Bir de farklılığı olan karakterler vardır. Hayran bırakmazlar, acıma duygusu yaratmazlar, kızdırmazlar da... Hem onlar gibisinizdir, çok yakın hissedersiniz ama bir yandan nasıl yaşadığına, kafasının nasıl çalıştığına da hayret edersiniz. Şaşırtırlar. Şaşırttıkça gülümsetirler.

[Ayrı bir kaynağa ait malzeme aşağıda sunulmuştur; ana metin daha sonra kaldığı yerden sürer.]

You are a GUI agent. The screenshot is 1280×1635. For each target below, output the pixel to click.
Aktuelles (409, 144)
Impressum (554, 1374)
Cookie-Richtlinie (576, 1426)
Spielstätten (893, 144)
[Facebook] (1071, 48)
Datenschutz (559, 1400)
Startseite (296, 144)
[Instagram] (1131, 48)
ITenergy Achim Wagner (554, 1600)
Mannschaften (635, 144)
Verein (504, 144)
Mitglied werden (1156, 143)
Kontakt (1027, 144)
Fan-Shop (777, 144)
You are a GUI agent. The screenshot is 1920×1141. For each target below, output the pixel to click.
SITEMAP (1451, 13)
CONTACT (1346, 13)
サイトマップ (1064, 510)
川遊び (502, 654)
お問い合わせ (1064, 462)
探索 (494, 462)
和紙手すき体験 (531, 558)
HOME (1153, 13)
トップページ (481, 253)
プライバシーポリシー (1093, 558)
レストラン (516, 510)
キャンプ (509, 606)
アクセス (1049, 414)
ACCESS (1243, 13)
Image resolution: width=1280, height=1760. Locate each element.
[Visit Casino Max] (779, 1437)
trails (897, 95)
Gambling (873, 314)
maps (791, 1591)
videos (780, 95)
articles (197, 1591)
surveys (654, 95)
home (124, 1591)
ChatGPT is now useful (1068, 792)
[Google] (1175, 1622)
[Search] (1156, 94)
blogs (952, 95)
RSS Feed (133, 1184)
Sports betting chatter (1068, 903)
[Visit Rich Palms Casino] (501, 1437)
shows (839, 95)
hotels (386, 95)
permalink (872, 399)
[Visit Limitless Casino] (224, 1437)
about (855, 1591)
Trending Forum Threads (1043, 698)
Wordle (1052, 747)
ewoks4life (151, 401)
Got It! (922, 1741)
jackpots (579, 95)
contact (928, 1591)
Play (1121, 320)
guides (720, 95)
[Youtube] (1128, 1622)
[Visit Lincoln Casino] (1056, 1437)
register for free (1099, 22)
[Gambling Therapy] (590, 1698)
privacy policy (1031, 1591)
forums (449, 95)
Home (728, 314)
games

Güldükçe yaklaşırsınız o karaktere, yanında olmak istersiniz, sevincini sizinle paylaşsın, derdini size anlatsın. Yazarın karakterle kurduğu ilişkiye çok yakın olan ilişkiyi okur olarak da kurabilirsiniz...  İşte benim için Rico böyle bir karakter oldu. Naif mizahı ve duyarlılığıyla kendisine hayran bırakan Alman çocuk edebiyatı yazarı Andreas Steinhöfel’in yarattığı karakter Rico, tabir-i caizse içime dokundu okurken, okurluğumu, yazarlığımı, çocukluğumu, insanlığımı aynı anda yoğun bir biçimde yaşattı, hatırlattı (veya Rico’nun “ricordare” tanımıyla, kalbimi yeniden açtı).

Rico ve Oskar serisinin ilk kitabı Derin Gölgeler, Rico’nun kaldırımda bulduğu bir makarna tanesinin sahibini aramasıyla başlıyor. Bu başlangıç, fikir itibariyle kara mizaha yakın dursa da, anlatımı daha ilk satırdan kitabın ve elbette Rico’nun naifliğini gözler önüne seriyor. Makarnanın kime ait olduğunu öğrenmek için oturduğu apartmanın katlarını sırayla çıkıp komşularının kapılarını çalan Rico, bize binada yaşayan diğer insanların hayatını anlatıyor. Öncelikle kitabın Rico’nun dilinden anlatılmasına kısaca değinmek istiyorum: Özellikle çocuk edebiyatında birinci tekil şahıs anlatım, gözlemlediğim kadarıyla yetişkin edebiyatına nazaran daha yaygın. Herhalde, okuma alışkanlığını henüz kazanmakta olan çocuğun empati duygusunun daha hızlı gelişmesini/pekişmesini sağlamak amacıyla tercih edilen bir durum bu. Ancak birinci tekil şahıs anlatımla ilgili önce kendi çocukluğumla ilgili küçük –ve mizahi!- bir anekdotu paylaşmak isterim; kaç yaşımdaydımçok emin değilim ama, neyin gerçek olabileceğini, neyin olamayacağını kavramış olduğum bir yaşta, hala birinci tekil şahısla anlatılan olayların bir şekilde gerçekten yazar tarafından deneyimlenmiş olduğunu zannetmeyi sürdürdüm. Benim için kurmaca diye ayrı bir şey yoktu, yazarın gerçekliği vardı; kurmacanın zaten yazara ait bir dünya olduğunu çocuk aklımla başka bir şekilde yorumlamışım. Eskiden bunu paylaşmaya çok utanırdım, sonra özellikle çocuklarla bir araya geldiğimde itiraf etmeye başladım. Ve fark ettim ki aslında bu durum burnumuzu karıştırdığımızı itiraf etmemizden çok da farklı değil! Edebiyatın gerçekliğinin çocuk tarafından benimsenmesi, öyle lanse edildiği gibi kendini Spider Man sanıp balkondan atlayan çocuktan fazla sayıda yaratma eğilimi olan çocuk yaratıyor. Fantastik öğelere yer vermese de, Steinhöfel’in karakterlerinin atıldığı maceralar da yeterince fantastik! Kiralık Canavar’daki en az sahip olduğu sesi kadar güçlü bir kız çocuğu olan Gianna’nın, taştan kalbi olan bir canavarı alt etmesinden daha fantastik olan şey, gece vakti şehirde tek başına gezintiye çıkıp memleketi İtalya’yı düşleyerek arya söylemesi mesela.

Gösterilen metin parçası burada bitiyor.